--- Supplied information ---

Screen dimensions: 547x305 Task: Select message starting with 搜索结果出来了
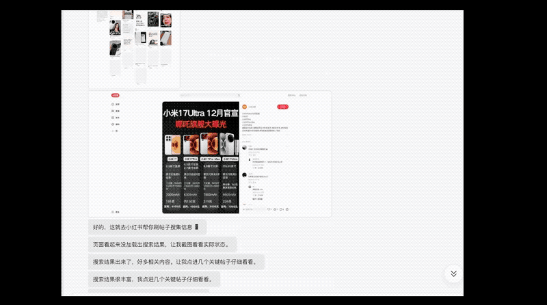pos(176,261)

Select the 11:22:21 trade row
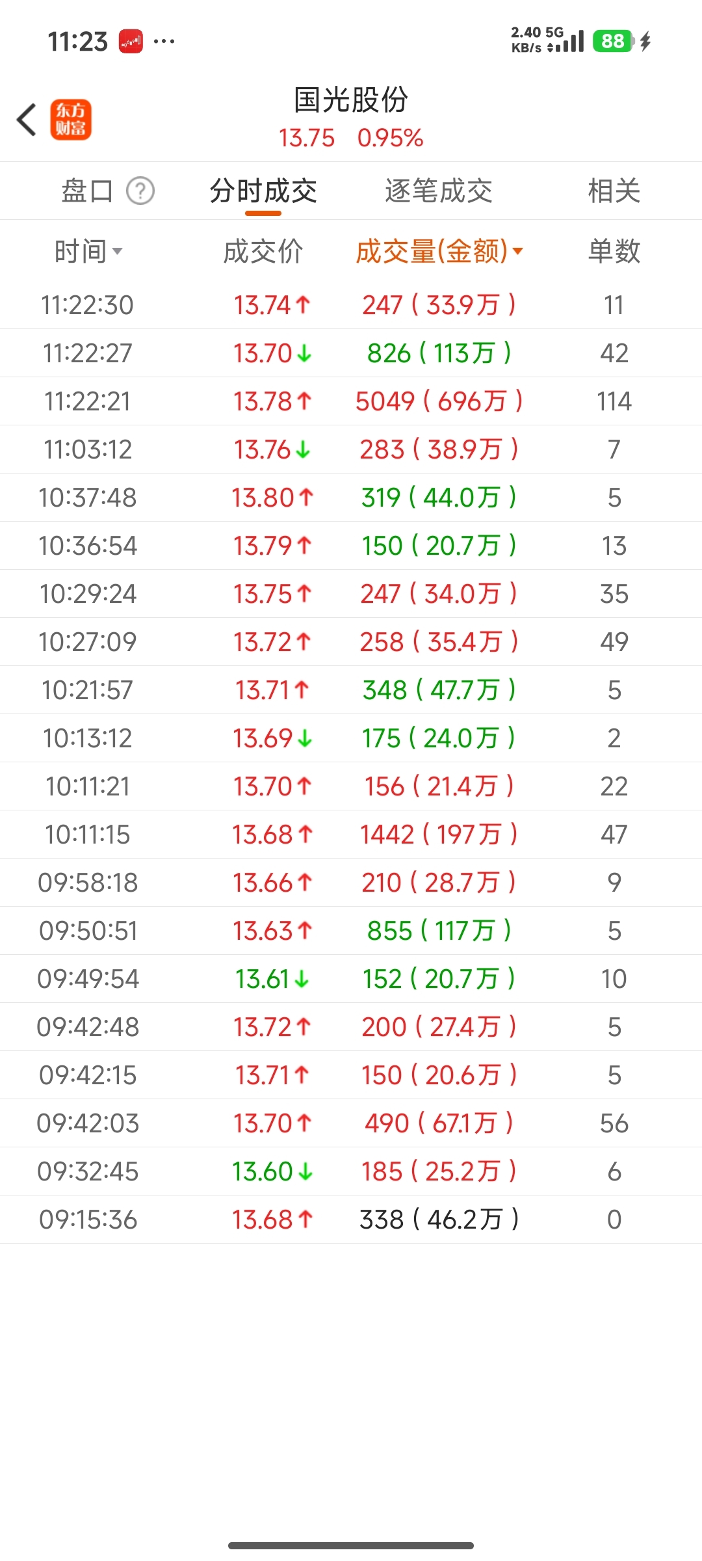pos(351,401)
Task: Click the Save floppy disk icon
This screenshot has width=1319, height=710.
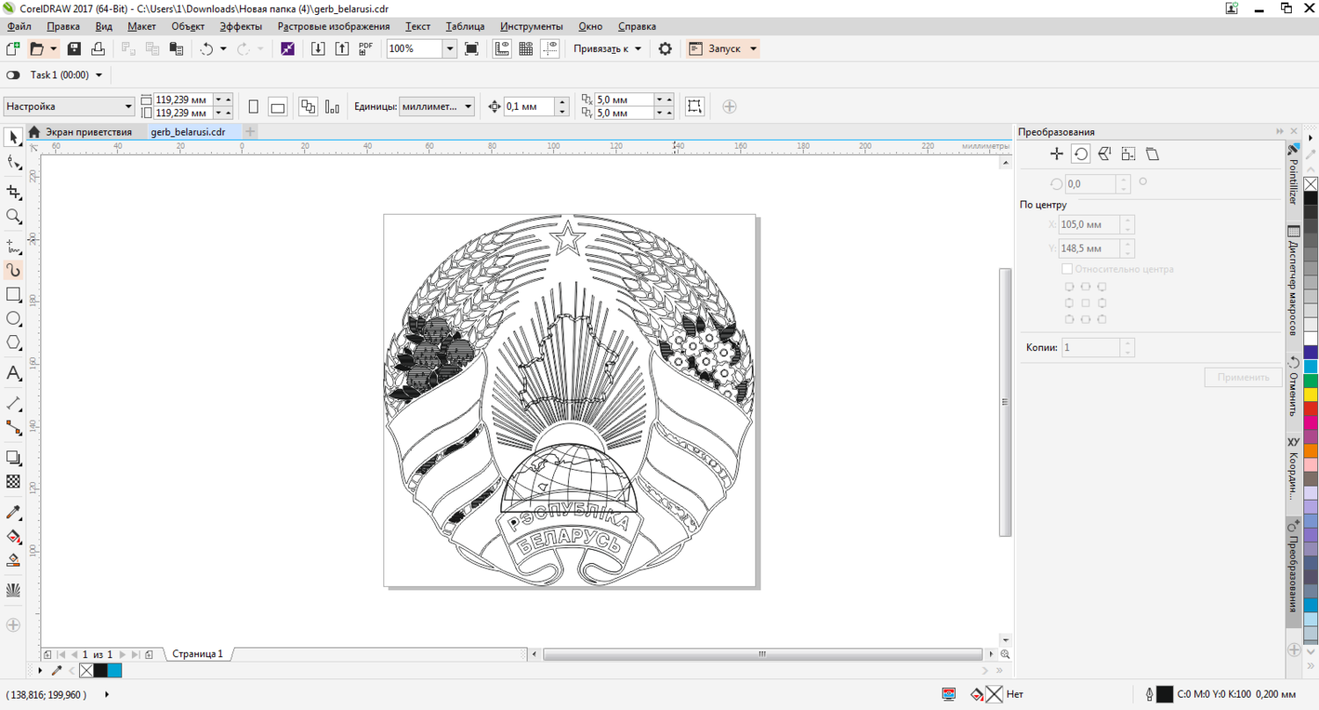Action: point(75,49)
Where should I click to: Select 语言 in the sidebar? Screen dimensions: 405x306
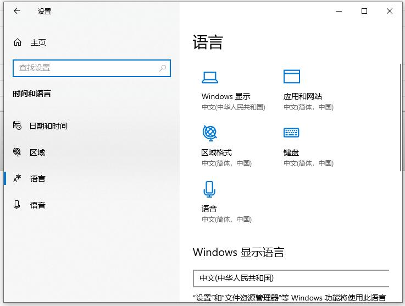(x=37, y=179)
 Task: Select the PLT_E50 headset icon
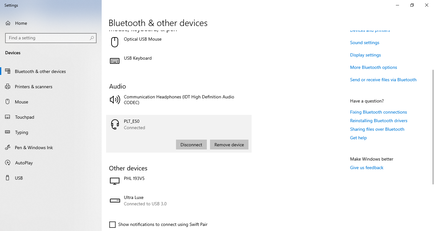pyautogui.click(x=115, y=124)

---

What you need to do: Every record must be set down again exactly; pictures do not belong in the copy.

Exercise result:
Screen dimensions: 547x305 Task: Select message starting with 搜索结果出来了
pos(176,261)

Select the 11:22:21 trade row
pos(351,401)
Task: Click the Save floppy disk icon
This screenshot has width=1319, height=710.
Action: point(75,49)
Where should I click to: Select 语言 in the sidebar? Screen dimensions: 405x306
(x=37, y=179)
 Task: Select the PLT_E50 headset icon
pyautogui.click(x=115, y=124)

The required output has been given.